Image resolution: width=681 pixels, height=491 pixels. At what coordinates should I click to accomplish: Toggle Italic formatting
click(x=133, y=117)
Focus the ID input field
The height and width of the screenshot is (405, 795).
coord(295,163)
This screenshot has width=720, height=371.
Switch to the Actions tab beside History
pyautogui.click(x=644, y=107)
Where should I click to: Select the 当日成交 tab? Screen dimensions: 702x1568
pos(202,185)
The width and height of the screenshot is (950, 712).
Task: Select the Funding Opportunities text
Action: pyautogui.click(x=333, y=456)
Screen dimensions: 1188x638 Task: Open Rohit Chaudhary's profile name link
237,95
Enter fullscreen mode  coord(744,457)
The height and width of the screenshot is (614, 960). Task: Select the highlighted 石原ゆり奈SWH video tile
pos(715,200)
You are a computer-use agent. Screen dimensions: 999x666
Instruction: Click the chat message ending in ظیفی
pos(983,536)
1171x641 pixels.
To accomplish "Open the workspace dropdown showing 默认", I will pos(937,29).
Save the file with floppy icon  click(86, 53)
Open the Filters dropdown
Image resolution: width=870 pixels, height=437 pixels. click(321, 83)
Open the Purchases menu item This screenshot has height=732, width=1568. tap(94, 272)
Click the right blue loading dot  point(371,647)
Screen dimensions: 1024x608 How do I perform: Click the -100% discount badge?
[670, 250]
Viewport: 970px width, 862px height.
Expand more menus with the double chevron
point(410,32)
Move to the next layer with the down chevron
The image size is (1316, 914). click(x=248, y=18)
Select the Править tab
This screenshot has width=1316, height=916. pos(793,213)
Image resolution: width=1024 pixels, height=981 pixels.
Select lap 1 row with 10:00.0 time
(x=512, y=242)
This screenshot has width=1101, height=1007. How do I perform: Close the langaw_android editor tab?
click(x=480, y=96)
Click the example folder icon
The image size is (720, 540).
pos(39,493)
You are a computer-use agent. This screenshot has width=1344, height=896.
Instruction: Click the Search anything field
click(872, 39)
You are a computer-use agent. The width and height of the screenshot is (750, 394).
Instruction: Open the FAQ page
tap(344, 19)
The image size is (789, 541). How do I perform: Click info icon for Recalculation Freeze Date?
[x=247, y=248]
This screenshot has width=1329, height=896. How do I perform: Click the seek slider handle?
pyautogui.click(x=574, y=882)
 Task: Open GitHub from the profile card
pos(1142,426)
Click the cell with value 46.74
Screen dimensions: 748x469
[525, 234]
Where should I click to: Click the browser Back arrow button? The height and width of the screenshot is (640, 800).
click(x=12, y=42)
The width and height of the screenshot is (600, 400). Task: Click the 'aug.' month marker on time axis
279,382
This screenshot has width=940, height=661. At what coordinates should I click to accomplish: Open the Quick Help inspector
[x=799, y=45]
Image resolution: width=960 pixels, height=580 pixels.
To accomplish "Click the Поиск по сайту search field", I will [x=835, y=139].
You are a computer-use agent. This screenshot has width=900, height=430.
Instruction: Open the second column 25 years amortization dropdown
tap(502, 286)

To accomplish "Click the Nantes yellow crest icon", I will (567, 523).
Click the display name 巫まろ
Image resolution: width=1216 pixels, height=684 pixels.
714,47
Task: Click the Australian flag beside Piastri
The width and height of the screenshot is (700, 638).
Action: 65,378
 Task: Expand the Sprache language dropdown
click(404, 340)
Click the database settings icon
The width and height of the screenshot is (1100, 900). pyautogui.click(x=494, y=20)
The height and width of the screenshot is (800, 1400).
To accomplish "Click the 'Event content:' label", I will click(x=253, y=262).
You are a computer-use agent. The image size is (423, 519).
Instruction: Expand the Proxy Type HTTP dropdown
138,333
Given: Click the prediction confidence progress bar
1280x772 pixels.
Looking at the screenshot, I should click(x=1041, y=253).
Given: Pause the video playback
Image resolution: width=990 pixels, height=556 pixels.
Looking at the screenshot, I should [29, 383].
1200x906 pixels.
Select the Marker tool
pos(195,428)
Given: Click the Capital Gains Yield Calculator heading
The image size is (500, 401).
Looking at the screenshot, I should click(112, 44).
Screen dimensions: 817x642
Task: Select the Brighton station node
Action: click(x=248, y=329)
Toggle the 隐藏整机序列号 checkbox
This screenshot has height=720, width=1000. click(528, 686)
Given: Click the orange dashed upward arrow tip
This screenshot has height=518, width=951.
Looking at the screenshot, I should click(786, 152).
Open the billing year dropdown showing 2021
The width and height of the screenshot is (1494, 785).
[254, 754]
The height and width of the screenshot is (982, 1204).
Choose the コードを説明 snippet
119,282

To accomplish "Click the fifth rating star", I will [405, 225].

=-=-=

ASSIGNED TASK
From the line containing "Given: Click the Capital" to the final line above, output everything. Change nothing and add nothing.

SOLUTION FOR THIS EXERCISE
Given: Click the Capital Gains Yield Calculator heading
The image size is (500, 401).
Looking at the screenshot, I should click(112, 44).
Screen dimensions: 817x642
Task: Select the Brighton station node
Action: click(x=248, y=329)
Toggle the 隐藏整机序列号 checkbox
This screenshot has height=720, width=1000. click(528, 686)
Given: Click the orange dashed upward arrow tip
This screenshot has height=518, width=951.
Looking at the screenshot, I should click(786, 152).
Open the billing year dropdown showing 2021
The width and height of the screenshot is (1494, 785).
[254, 754]
The height and width of the screenshot is (982, 1204).
Choose the コードを説明 snippet
119,282

To accomplish "Click the fifth rating star", I will [405, 225].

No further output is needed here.